WORK TO BE COMPLETED: Go through the records, and copy each line in which the string "computer" is present.

DATA FOR PROCESSING:

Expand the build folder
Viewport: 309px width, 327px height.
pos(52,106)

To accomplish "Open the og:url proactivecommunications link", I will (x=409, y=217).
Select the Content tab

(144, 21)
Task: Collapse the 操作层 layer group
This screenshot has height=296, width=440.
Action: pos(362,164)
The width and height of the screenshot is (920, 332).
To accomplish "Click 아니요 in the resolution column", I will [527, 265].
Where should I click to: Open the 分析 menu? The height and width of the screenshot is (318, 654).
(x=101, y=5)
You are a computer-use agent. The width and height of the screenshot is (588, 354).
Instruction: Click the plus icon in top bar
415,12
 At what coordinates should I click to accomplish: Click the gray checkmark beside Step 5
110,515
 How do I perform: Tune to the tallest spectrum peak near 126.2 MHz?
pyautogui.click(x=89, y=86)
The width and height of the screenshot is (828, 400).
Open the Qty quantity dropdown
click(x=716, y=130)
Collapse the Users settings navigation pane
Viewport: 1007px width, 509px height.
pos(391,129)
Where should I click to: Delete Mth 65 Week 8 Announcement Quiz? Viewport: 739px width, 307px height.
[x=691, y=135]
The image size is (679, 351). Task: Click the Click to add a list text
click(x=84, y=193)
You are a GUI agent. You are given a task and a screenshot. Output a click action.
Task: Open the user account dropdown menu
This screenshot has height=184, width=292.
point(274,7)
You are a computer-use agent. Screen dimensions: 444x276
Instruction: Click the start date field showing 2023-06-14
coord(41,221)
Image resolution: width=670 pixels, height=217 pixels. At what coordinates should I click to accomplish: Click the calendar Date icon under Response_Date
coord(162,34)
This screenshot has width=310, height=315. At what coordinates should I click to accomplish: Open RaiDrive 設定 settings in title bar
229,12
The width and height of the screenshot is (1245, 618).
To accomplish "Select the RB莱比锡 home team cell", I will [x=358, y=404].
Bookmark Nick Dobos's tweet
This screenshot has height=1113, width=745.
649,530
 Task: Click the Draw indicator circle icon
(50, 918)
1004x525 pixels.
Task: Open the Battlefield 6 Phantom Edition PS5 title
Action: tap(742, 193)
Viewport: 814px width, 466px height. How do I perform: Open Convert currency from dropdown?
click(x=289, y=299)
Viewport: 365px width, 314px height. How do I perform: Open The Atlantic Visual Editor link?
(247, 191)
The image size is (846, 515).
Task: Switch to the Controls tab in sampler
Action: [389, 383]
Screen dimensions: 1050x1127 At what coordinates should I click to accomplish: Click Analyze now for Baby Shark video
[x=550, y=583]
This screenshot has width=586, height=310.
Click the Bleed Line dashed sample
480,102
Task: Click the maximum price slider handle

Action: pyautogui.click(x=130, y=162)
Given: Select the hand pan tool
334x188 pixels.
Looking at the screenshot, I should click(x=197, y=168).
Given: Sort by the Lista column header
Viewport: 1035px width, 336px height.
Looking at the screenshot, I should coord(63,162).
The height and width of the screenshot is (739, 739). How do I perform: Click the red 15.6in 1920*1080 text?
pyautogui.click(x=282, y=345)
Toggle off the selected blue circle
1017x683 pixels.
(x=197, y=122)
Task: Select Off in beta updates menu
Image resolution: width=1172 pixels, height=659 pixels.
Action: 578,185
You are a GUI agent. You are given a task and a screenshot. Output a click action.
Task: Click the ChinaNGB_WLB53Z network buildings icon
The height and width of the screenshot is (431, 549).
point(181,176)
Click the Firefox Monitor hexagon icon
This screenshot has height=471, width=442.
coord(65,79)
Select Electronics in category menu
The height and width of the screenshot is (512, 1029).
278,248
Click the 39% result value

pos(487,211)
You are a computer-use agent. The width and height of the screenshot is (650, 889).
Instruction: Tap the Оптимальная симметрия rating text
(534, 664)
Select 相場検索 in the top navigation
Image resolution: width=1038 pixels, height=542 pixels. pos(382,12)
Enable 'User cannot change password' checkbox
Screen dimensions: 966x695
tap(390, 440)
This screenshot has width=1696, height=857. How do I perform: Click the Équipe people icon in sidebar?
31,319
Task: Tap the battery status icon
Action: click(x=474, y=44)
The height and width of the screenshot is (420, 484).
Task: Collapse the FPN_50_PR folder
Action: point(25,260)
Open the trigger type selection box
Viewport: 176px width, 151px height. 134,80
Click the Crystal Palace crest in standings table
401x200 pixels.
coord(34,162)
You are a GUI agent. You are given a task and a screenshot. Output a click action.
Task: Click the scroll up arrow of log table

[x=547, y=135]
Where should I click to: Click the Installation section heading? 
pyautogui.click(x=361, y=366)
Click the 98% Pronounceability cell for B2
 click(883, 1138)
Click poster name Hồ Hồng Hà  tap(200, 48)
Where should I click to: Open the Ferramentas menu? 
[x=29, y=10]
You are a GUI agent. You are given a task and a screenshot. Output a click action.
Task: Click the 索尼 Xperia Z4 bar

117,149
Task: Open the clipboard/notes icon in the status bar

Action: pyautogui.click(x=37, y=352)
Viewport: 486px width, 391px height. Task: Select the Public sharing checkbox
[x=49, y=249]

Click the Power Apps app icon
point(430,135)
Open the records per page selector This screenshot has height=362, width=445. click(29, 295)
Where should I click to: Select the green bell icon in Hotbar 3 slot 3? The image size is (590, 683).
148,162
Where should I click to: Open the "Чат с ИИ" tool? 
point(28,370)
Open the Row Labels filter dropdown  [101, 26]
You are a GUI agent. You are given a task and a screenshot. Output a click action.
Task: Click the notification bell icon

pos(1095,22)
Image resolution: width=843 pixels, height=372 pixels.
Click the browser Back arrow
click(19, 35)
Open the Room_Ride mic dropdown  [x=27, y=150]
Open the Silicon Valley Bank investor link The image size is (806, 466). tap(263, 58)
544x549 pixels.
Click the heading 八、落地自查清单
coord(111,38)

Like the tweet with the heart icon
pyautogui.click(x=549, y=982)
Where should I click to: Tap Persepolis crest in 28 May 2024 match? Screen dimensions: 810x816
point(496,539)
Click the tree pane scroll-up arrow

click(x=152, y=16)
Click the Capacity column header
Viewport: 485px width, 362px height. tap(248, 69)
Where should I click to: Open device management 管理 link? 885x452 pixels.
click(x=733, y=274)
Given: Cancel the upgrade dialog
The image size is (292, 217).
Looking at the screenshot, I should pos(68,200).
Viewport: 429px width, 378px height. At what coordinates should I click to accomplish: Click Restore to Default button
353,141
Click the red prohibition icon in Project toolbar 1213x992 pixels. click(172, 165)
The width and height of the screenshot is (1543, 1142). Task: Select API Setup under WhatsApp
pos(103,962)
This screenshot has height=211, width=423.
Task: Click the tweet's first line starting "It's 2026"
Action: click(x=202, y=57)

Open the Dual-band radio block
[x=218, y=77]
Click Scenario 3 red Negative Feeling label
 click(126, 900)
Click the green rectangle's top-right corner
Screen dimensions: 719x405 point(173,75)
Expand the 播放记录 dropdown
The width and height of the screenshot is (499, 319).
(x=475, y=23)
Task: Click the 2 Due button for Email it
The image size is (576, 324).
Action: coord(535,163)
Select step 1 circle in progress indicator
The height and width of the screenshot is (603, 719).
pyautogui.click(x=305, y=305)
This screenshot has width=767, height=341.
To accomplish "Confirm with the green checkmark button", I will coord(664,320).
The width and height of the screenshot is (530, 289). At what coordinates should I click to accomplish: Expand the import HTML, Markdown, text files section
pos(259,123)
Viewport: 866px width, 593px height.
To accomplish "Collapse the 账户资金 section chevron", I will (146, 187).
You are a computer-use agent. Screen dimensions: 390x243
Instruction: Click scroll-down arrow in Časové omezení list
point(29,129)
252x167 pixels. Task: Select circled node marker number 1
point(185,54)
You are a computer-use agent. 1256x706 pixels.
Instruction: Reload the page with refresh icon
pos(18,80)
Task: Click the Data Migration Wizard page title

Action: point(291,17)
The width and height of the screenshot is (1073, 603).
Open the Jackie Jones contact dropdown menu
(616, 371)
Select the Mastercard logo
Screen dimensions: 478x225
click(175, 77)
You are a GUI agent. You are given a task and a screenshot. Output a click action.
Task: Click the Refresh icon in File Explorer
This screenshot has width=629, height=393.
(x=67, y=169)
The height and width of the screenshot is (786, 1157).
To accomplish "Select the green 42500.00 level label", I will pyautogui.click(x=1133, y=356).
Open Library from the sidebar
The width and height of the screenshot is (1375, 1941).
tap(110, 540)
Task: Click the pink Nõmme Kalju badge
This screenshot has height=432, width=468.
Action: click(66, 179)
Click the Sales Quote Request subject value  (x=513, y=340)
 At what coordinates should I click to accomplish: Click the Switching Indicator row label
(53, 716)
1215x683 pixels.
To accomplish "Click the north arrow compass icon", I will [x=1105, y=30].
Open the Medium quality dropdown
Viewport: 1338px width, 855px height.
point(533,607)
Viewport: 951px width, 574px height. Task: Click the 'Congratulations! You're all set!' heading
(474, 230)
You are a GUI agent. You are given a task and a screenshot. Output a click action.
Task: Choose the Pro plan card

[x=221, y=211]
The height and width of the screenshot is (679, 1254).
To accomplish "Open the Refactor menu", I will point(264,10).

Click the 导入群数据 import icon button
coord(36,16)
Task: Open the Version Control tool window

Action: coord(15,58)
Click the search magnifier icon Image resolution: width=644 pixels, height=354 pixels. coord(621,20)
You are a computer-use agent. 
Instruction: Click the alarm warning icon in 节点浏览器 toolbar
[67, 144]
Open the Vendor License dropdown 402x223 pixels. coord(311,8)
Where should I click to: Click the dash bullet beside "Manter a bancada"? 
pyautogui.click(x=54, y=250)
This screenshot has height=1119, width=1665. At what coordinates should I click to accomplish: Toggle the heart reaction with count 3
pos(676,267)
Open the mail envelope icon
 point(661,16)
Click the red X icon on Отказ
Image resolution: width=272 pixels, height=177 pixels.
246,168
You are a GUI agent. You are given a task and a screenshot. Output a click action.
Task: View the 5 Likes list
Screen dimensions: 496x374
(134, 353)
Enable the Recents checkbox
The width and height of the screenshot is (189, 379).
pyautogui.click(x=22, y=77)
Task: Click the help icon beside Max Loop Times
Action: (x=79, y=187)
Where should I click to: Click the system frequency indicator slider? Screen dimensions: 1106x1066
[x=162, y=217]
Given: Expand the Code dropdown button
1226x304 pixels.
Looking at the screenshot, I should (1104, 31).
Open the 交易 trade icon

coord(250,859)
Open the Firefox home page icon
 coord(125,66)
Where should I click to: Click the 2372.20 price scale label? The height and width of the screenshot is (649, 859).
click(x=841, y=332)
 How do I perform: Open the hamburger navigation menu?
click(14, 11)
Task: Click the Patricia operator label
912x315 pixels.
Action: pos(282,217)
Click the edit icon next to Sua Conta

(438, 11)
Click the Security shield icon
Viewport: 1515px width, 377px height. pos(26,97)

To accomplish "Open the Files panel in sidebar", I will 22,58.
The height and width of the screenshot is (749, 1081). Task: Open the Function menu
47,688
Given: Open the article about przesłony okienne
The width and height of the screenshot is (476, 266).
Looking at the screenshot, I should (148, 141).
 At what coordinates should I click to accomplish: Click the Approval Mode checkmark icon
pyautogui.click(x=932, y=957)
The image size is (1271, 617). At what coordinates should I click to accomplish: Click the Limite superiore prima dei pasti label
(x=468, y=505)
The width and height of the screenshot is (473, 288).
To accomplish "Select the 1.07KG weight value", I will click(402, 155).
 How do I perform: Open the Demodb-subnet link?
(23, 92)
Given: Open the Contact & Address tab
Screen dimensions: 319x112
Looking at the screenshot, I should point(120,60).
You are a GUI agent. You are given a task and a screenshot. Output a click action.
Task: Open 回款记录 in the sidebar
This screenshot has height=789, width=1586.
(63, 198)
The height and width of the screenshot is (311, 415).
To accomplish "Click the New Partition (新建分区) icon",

YOUR RESPONSE:
You are a computer-use agent. The width and height of the screenshot is (588, 354).
You are a computer-use agent. Screen dimensions: 444x276
You are a computer-use agent. The width and height of the screenshot is (650, 889).
You are a computer-use agent. Screen dimensions: 390x243
You are a computer-use agent. 1256x706 pixels.
You are a computer-use agent. 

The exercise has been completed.